My Dad, gone forever.

 

He flickers there, beyond the crowd, too far away to reach, and between us the great chasm of death swallows up the mocking rain as it falls from the charcoal-smudged sky, singing and cackling.

 

 

 

2012 Runner up

 

Lady Hawkins School, Kington, Herefordshire

 

Remembrance

 

A light

A flare

The crash of thunder

A soldier’s sob

His flesh asunder

Bullets

The mud

A glowing ember

They swore to him

He’d be remembered.

 

A thousand songs to praise the war,

A thousand more to hate it

One to condemn our bloodlust’s rage

The other there to sate it.

 

A wound

A prayer

A broken promise

A soldier pays

His blood in homage

A gasp

A sigh

A soul set free

His final whisper

“Remember me”

 

Marble Warriors guard the dead

Accusing those with breath:

We remembered the living as we fell,

Yet you are the ones who forget.

 

A blare.

A shout.

A neon sign.

A scream that’s theirs.

A scream that’s mine.

The birds.

The trees.

They repeat it yet.

The time-honoured phrase,

Never Forget.

 

 

 

2012 Runner up

 

Wallington High School for Girls, Surrey

 

Remembrance

 

I never realised how one photograph could bring back a flood of memories that could bring us close to tears. Whenever my parents opened the family album, they would look at its pages for hours and sometimes tears would make tracks down curved cheeks. I thought that they were too sentimental. But recently, I opened the same album which I had not looked at before. Just one picture started a chain of memories stretching back to my childhood years in our family home in the city of Jaffna in Sri-Lanka.

 

As I looked at the picture, every detail in it reminded me of the house, the place and our lives there. It was not a grand house, but it was a house where our family had lived for generations and generations. I remember the spacious veranda on three sides of the house. It was the place where I used to spend most of my time playing with my best friend, Janani; she is there in that picture standing next to me under the mango tree. We were not just friends. We were the best of friends. She was our neighbour’s daughter who spent most of her time in our home. She was a lively person full of laughter.
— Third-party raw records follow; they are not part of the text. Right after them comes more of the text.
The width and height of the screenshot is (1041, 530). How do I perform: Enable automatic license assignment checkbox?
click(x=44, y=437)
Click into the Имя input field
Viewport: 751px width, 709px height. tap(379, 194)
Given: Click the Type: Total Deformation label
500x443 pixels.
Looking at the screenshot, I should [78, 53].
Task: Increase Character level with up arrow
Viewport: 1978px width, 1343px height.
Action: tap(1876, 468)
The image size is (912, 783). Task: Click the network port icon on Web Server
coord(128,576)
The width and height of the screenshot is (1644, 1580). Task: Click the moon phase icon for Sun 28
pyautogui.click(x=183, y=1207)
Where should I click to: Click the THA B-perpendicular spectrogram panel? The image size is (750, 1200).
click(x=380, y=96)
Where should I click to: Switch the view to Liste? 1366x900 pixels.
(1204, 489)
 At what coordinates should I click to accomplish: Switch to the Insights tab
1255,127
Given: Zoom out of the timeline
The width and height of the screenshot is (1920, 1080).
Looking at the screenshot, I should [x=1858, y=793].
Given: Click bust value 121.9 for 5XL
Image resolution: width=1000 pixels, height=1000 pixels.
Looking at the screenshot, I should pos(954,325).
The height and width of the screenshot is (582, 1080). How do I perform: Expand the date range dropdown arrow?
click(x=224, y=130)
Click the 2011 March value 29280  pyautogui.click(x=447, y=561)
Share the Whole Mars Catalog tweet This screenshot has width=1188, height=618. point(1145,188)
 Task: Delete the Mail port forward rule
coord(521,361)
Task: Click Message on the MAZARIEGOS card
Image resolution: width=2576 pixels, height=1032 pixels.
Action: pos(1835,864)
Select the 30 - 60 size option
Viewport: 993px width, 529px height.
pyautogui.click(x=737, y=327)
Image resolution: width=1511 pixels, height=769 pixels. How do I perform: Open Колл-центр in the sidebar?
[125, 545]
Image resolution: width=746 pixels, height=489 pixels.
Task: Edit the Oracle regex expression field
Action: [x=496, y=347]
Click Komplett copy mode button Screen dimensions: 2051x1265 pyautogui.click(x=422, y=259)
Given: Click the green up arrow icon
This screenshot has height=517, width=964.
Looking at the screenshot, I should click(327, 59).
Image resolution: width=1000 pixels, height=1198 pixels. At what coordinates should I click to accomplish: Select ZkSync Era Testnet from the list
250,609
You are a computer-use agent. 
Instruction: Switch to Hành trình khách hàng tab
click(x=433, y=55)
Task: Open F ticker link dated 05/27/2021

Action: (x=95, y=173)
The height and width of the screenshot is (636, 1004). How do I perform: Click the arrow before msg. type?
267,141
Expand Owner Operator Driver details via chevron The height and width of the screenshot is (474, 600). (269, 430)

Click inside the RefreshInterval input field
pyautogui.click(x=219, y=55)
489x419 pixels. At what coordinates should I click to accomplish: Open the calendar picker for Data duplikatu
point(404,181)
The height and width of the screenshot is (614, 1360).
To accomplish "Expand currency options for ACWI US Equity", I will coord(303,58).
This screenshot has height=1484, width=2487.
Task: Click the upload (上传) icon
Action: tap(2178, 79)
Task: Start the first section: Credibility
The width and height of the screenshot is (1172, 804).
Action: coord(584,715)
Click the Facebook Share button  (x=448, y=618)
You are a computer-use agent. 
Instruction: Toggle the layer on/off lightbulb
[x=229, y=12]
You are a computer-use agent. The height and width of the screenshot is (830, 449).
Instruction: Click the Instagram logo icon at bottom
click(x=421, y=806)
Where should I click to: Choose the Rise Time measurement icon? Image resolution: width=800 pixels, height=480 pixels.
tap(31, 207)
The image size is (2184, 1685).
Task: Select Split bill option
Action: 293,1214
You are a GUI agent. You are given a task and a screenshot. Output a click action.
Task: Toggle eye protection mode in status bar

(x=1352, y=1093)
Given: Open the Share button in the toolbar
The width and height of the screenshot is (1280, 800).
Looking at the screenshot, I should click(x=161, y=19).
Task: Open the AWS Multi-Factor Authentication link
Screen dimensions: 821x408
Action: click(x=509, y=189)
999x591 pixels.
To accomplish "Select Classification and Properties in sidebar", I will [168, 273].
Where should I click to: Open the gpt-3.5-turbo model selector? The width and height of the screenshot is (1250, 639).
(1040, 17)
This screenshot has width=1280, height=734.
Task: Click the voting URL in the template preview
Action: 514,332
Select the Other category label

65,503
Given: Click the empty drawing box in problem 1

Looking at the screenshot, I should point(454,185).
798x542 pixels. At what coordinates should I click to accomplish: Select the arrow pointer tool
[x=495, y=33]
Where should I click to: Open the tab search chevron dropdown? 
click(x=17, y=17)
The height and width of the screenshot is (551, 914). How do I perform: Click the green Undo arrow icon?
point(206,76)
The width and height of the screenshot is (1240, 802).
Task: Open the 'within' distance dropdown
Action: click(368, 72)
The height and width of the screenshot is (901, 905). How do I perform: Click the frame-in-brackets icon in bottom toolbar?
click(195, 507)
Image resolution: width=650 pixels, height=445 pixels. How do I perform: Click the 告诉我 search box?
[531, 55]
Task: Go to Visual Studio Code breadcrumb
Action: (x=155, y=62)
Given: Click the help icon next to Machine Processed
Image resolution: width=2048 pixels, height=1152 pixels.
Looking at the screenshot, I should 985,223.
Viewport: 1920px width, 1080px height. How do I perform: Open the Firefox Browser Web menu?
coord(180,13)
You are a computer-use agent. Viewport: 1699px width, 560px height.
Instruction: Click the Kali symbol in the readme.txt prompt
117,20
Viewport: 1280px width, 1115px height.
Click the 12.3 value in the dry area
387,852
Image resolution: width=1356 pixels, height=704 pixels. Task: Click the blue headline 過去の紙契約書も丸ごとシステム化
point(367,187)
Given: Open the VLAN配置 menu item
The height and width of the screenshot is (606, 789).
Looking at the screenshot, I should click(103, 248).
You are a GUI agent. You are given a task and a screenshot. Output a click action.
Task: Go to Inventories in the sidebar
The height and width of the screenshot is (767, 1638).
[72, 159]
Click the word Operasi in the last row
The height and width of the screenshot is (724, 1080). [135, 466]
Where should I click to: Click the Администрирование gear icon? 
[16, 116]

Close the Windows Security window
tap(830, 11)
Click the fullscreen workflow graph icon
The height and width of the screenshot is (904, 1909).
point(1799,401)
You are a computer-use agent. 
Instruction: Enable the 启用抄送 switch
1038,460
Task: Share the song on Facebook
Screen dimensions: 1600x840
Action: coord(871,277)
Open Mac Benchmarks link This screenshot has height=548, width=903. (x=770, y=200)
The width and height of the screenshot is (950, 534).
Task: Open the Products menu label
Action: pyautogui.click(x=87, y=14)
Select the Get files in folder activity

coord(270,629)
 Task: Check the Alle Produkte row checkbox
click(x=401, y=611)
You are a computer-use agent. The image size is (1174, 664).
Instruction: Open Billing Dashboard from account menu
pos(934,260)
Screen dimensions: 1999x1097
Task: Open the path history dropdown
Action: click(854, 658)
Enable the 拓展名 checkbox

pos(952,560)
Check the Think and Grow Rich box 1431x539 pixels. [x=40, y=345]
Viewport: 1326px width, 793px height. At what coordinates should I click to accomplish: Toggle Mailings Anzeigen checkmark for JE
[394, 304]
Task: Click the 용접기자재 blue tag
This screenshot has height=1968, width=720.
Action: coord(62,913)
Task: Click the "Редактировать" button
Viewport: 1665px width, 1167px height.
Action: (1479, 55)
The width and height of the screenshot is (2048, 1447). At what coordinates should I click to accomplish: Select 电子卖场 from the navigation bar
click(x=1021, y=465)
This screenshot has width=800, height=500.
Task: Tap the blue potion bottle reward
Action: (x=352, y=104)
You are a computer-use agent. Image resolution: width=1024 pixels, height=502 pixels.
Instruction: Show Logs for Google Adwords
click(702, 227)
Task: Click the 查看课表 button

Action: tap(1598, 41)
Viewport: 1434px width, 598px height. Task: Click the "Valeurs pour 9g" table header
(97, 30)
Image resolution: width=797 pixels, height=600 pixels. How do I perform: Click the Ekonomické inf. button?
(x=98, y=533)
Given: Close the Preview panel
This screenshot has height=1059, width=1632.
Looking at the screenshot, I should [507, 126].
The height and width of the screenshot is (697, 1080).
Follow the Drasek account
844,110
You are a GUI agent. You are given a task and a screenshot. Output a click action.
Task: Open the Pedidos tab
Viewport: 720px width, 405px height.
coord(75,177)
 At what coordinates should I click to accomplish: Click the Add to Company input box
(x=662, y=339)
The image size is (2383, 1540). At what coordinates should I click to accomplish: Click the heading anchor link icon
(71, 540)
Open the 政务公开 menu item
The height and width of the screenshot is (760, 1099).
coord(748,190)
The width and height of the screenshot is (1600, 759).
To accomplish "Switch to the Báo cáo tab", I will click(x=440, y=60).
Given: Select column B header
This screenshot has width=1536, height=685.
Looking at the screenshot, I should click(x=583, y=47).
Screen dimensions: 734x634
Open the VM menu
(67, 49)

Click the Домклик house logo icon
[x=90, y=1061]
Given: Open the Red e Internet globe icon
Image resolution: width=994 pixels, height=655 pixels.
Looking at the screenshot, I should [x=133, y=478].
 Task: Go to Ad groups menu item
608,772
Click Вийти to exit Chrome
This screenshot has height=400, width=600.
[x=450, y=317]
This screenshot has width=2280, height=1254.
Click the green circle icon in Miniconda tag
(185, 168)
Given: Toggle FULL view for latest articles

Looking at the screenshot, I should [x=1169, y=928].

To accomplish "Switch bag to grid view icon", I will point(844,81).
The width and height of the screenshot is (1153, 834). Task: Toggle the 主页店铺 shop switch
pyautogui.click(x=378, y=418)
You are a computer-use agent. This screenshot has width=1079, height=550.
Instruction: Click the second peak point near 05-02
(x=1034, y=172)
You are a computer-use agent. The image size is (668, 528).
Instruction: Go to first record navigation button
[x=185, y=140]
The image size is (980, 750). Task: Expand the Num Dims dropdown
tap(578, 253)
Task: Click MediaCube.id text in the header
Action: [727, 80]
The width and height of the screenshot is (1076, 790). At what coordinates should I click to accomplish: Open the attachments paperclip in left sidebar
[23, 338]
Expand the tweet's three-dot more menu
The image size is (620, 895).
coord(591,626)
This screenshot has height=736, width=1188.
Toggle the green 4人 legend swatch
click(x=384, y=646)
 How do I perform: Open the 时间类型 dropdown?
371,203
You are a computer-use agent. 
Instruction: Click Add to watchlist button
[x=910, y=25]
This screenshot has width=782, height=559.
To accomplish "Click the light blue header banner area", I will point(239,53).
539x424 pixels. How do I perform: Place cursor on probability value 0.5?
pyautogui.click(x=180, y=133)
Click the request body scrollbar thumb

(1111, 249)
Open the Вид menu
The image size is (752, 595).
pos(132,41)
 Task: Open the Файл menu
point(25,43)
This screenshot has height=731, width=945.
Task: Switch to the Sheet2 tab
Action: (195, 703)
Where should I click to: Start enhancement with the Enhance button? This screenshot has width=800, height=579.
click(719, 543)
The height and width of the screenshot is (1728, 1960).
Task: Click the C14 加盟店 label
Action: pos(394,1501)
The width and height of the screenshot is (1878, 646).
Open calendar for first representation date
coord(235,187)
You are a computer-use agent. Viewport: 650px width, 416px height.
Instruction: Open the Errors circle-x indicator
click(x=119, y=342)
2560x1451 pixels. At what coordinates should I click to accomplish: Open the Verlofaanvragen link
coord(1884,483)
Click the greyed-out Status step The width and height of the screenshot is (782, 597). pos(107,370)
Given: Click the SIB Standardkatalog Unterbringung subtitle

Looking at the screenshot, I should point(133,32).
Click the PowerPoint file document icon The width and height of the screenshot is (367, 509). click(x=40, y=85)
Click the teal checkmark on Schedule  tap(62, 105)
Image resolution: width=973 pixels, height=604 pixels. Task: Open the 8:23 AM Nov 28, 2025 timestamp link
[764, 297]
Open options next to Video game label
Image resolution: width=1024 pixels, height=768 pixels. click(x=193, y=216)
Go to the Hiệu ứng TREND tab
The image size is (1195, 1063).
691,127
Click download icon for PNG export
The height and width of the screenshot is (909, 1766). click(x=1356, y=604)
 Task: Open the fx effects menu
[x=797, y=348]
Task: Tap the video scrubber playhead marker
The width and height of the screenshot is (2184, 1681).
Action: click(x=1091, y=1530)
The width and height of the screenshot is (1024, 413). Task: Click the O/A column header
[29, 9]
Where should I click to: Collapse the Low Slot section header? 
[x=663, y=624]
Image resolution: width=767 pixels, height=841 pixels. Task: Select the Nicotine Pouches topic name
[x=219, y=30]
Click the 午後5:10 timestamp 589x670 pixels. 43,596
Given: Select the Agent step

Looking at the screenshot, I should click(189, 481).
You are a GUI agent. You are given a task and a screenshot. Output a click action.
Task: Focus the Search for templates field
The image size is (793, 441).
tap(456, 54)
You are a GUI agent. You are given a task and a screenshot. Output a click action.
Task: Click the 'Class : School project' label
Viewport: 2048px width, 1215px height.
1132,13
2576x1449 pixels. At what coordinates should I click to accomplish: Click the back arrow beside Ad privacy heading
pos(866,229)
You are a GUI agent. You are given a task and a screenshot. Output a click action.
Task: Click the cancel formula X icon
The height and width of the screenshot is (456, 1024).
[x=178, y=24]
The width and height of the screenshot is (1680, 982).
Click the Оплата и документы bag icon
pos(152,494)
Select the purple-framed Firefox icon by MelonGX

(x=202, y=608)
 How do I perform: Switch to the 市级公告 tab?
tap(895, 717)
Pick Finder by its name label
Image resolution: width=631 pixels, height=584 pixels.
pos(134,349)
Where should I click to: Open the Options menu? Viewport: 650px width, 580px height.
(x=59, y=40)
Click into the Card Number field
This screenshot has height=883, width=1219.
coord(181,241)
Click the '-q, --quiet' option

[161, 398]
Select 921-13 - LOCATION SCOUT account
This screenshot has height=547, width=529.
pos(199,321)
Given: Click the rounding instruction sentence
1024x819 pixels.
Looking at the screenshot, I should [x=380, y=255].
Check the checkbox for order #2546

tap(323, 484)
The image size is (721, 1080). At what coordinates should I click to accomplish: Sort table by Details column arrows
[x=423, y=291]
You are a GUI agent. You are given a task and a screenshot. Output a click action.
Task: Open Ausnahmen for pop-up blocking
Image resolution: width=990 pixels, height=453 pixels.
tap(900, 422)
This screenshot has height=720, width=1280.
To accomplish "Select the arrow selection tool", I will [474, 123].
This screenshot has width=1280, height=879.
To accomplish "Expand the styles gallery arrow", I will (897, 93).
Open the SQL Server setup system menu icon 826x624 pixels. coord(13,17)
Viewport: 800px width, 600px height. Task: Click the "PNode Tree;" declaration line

My parents loved her too; we came to think of her nearly as part of our family.

 

She and I would walk to school together – the same school to which her parents and mine had gone to. So the school was like a second home to us. As we walked she would tell funny stories and we would stop from screams of laughter. There were no strangers we would meet on the road. Everyone knew each other. Her cheerful face would make some of them pat her on her head and ask “What mischief have you been up to today”? She would make faces at them and everyone would laugh. On our way to school, we would walk, she would skip and we sometimes would race each other.

 

Then it came. The civil war, our peaceful happy lives were shattered forever. Day and night we shivered in fear at the exploding shells. We were hearing rumours of terrible things which had happened to some of our friends. We thought it would never happen to us.

 

I remember the day when it happened. The day when I heard a deafening explosion. Even before I saw it I knew what had happened. It was like the end of a dream. I know I shouldn’t blame myself for what happened but sometimes I can’t help thinking that if I had just done something different that day, Janani would have been here in my life now. Even if I stopped her a second before, she would have grown older with me. But time is the silent killer of everything. It chips away at things that were once thriving. Tick tock, chip chip. All I would like to do is call up Janani and tell her about my day.